De novembre à mars, l’harmattan pousse la poussière depuis le nord-est et blanchit le ciel des journées entières. Puis l’hivernage prend la main. Les premières lignes de grains remontent de l’est en juin, le cœur des pluies se joue en juillet, août et septembre, et tout se retire courant octobre. Semis, sarclage et récolte tiennent dans ces quelques semaines.

La station de mesure de référence est celle de l’aérodrome de Diourbel.

Questions fréquentes

D'où vient la poussière qui recouvre Diourbel ?

Du Sahara et du Sahel, où le vent arrache des particules très fines aux sols nus des zones sèches. Ces poussières montent en altitude et voyagent sur des centaines, parfois des milliers de kilomètres. Elles traversent le Sénégal, puis continuent au-dessus de l'Atlantique. Rien de ce qui se passe dans la région n'en est la cause.

À quelle période la région de Diourbel est-elle la plus exposée ?

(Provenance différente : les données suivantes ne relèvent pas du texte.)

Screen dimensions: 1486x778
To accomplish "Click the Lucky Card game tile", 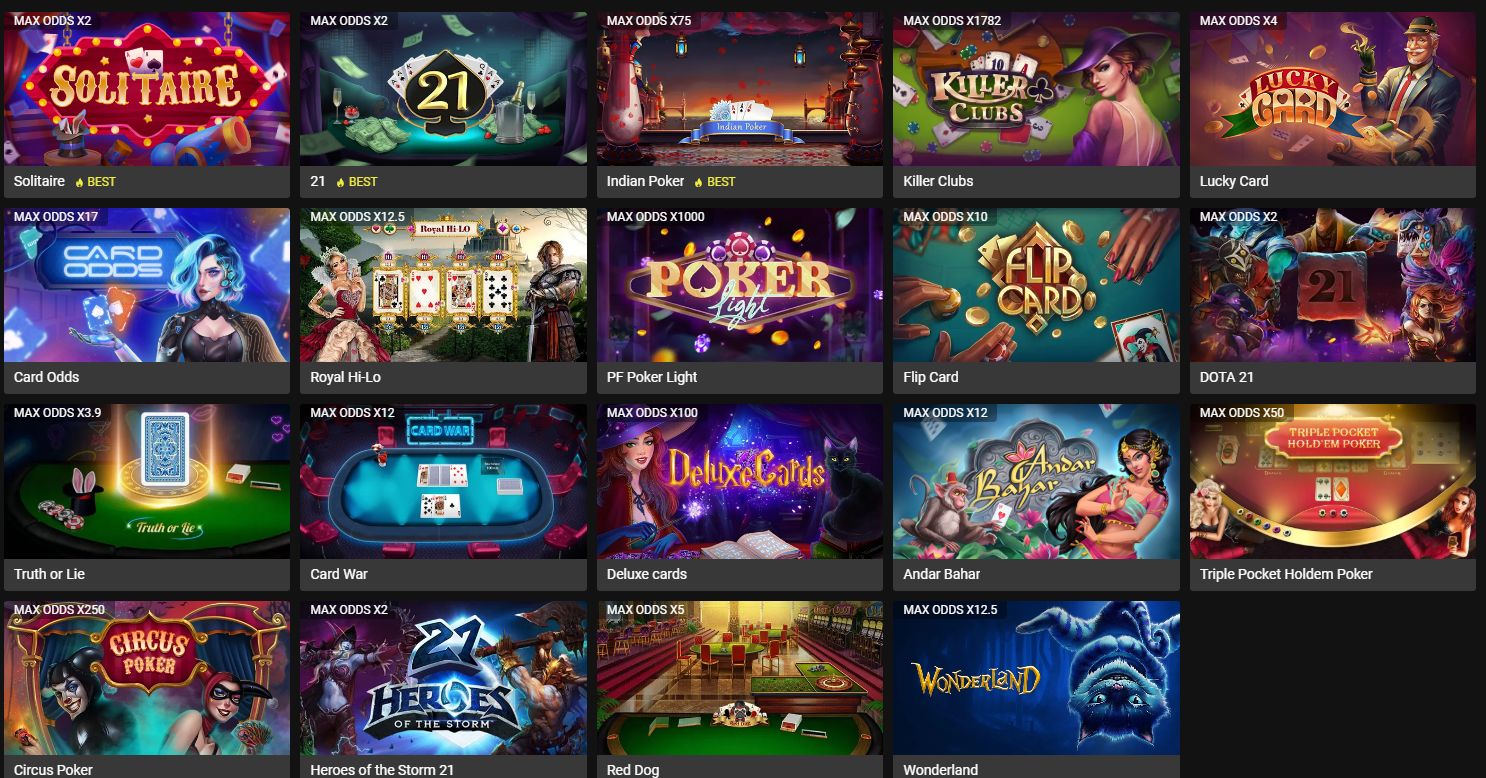I will (x=1333, y=89).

L'essentiel des épisodes se concentre de décembre à mars, quand l'harmattan souffle du nord-est et que les sols sont secs. Des poussées restent possibles en avril et jusqu'au début de l'hivernage, souvent liées aux premiers orages. En pleine saison des pluies, l'air redevient limpide.

Qu'est-ce que la brume sèche ?

C'est un ciel laiteux, blanchi, sans le moindre nuage, avec un horizon qui disparaît. La différence avec la brume ordinaire tient à l'humidité : ici l'air est sec, ce sont des particules solides qui voilent la vue. Elle peut durer plusieurs jours sans que le vent se lève au sol.

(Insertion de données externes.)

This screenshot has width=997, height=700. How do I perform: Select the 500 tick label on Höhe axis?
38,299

Toutes les régions du Sénégal sont-elles touchées de la même façon ?

Non. Le nord et l'est reçoivent les masses d'air continentales en premier et subissent les épisodes les plus denses et les plus longs. Le littoral est souvent mieux loti quand l'alizé maritime s'installe et repousse l'air chargé vers l'intérieur. Mais un épisode fort recouvre tout le pays.

Faut-il annuler un trajet routier un jour de forte poussière ?

Pas forcément, mais adaptez-le. La visibilité peut tomber très bas en quelques minutes, surtout au passage d'une bourrasque. Allumez les feux, ralentissez, augmentez les distances et évitez les dépassements. Reportez plutôt les longs trajets de nuit, où la poussière et l'obscurité s'additionnent.

La poussière abîme-t-elle les panneaux solaires ?

Elle ne les abîme pas, mais elle réduit leur production en formant un voile sur le verre. Après un épisode marqué, un simple rinçage à l'eau claire restitue une bonne partie du rendement. Sur les grandes installations de la région, ce nettoyage devient une opération de saison sèche à part entière.

Que faire chez soi pendant un épisode de poussière ?

Fermez les fenêtres exposées au vent, notamment côté nord-est. Nettoyez à l'eau plutôt qu'au balai. Couvrez les réserves d'eau et les aliments. Limitez les jeux dehors pour les enfants et gardez le traitement à portée de main si quelqu'un est asthmatique à la maison.

Quel est l’indice poussière à Diourbel aujourd’hui ?

1 sur 5 (faible), soit 5 µg/m³ de PM10.